Применительно к нашим задачам мы вправе заключить, что в обоих сопоставляемых случаях изначально присутствует контролирующий фактор целостности. На уровне клеток его специфика, очевидно, отвечает их конкретным генерациям, а в целом организме он предстает как последовательность состояний, характеризующих преемственные фазы онтогенеза. Последнее представление соответствует идее А. Гурвича (Gurwitsch, 1922) о преобразуемом биологическом поле, каждое из состояний которого является инвариантой, определяющей ход развития на ближайший его отрезок. В итоге смена характеристик поля в развитии есть функция от пути, пройденного его субстратом.

Идея поля представляется для эмбриологии “единственной концепцией целостного причинного изучения хода онтогенеза”, позволяющей объяснить его направленность (Светлов, 1964). Очевидно, именно здесь следует искать механизм онтогенетического целеполагания, определяющего ход и координацию отдельных формообразовательных процессов в нормальном развитии.

II. Эволюция как смена целеполагания в системе онтогенетического осуществления

“Целесообразность не есть изначальное свойство живого” (Шмальгаузен, 1982) и должна быть предметом эволюционного объяснения. Если эволюция есть трансформация онтогенеза как целого, то каждый ее шаг означает перестройку системы развития в сторону нового конечного равновесия (“цели”, или адаптивной нормы) взамен утраченного. Система тем самым восстанавливает временно нарушенную устойчивость. Согласно эпигенетической теории эволюции, постулирующей такой ход событий, это происходит на основе “наличных возможностей” исходной нормы реакции, т.е. путем сохранения отбором одной из терминальных лабильных аберраций, осуществимых в рамках этой нормы (Шмальгаузен, 1982; Шишкин, 1988а, б, 2006, 2010). Эта аберрация и есть модель нового ближайшего состояния равновесия (рис. 1, а). Она определяет направление коррекции свойств системы развития в ходе отбора.

 

Рис. 1. Эволюционное изменение как стабилизация новой “цели” развития: а —пространство возможных путей развития в рамках исходной нормы N (слева) и в рамках начального изменения в сторону новой нормы N1 (в центре); формирование новой нормы на основе однотипных индивидуальных вариаций, сохраняемых отбором (справа); б, в, г — последовательные стадии стабилизации развития новой нормы в ходе распространения процесса (в поколениях) от итоговой стадии ко все более ранним. Обозначения: а, Ь, с — потенциальные терминальные аберрации исходной взрослой нормы; N — исходная норма; N1 — новая норма на разных этапах ее становления; х — одна из аберраций исходной нормы, сохраняемая отбором в новых условиях. Горизонтальные стрелки — этапы стабилизации изменения; вертикальные стрелки — направление исторических стабилизационных преобразований.

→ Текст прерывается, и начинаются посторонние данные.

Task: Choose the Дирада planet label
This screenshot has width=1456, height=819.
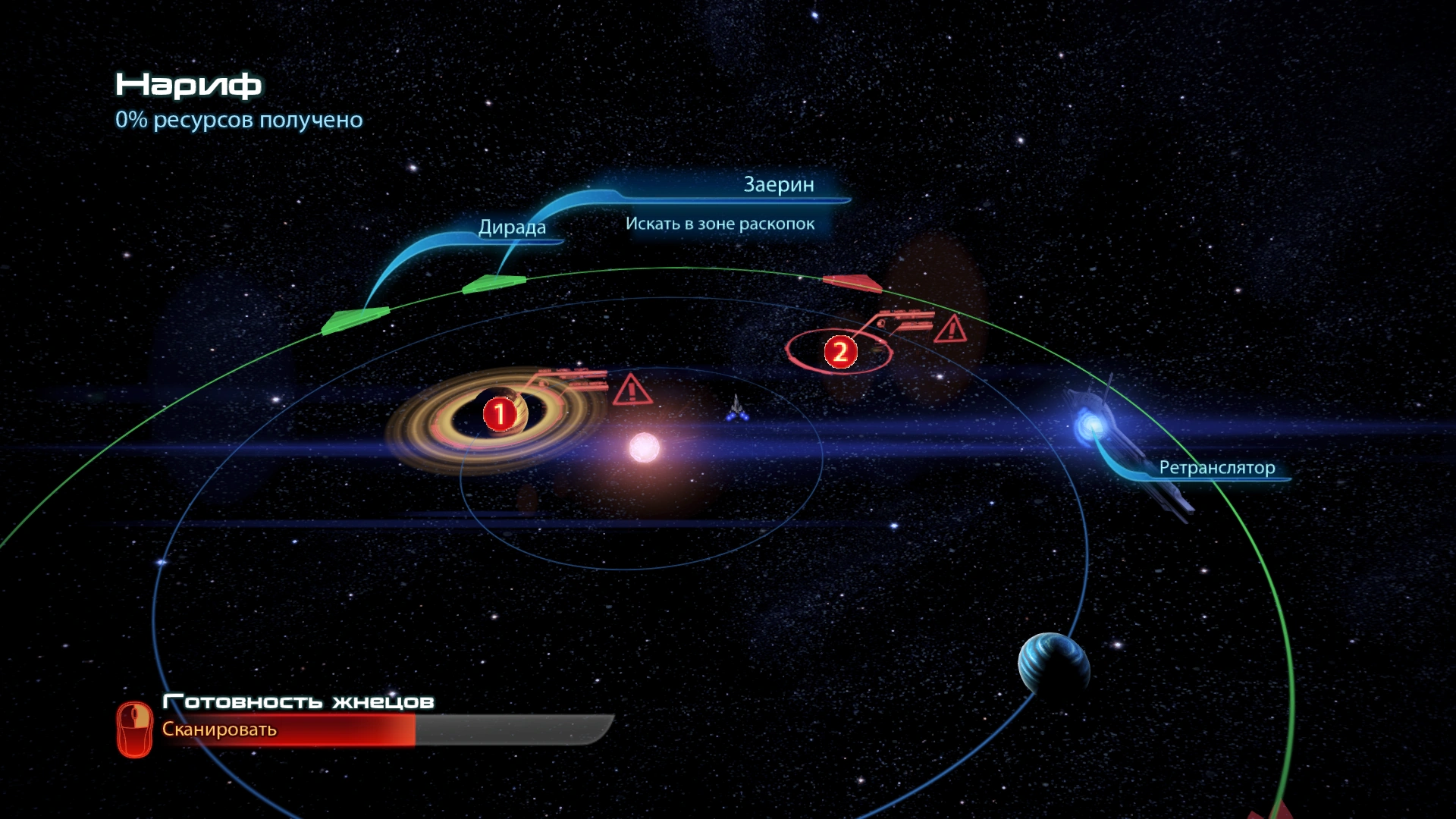Action: (512, 228)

Таким образом, путь становления каждого нового типа целеполагания (измененной нормы) есть история возрастания точности “наведения” развития на новую выбранную цель (рис. 1, а-г). И наоборот, отодвигаясь к ранним этапам этого процесса, мы должны наблюдать все больший разброс индивидуальных вариантов развития вокруг этой будущей цели. Начальному этапу должна соответствовать максимальная лабильность аберрации, сохраняемой отбором. Это выражается в предельной неоднозначности воспроизведения ее фенотипа у непосредственного потомства.

Отсюда понятен вектор изменений в эволюции морфогенеза. Каждый шаг в стабилизации новой цели — это преимущественное сохранение особей, успешно повторивших фенотип своих ранее отобранных родителей. Тем самым получают предпочтение те индивидуальные “эквифинальные” варианты потомства, у которых непосредственная формообразовательная основа сохраняемого фенотипа оказалась наименее чувствительной к колебаниям факторов развития (процесс, описанный Шмальгаузеном как переход от зависимого осуществления новшества ко все более автономному). Среди потомков этих вариантов снова получат селективное преимущество те, у которых помехоустойчивость новшества оказалась наибольшей — за счет вовлечения в его интегрированный морфогенез все более ранних онтогенетических процессов (рис. 1, в, г).

Таким образом, по мере стабилизации новой адаптивной нормы, перестройка ее морфогенеза распространяется в поколениях в сторону предшествующих стадий развития. Вместе с углублением этого процесса, в том же направлении неизбежно распространяется и его морфологическое выражение (Шишкин, 1988а, б, 2006, 2010).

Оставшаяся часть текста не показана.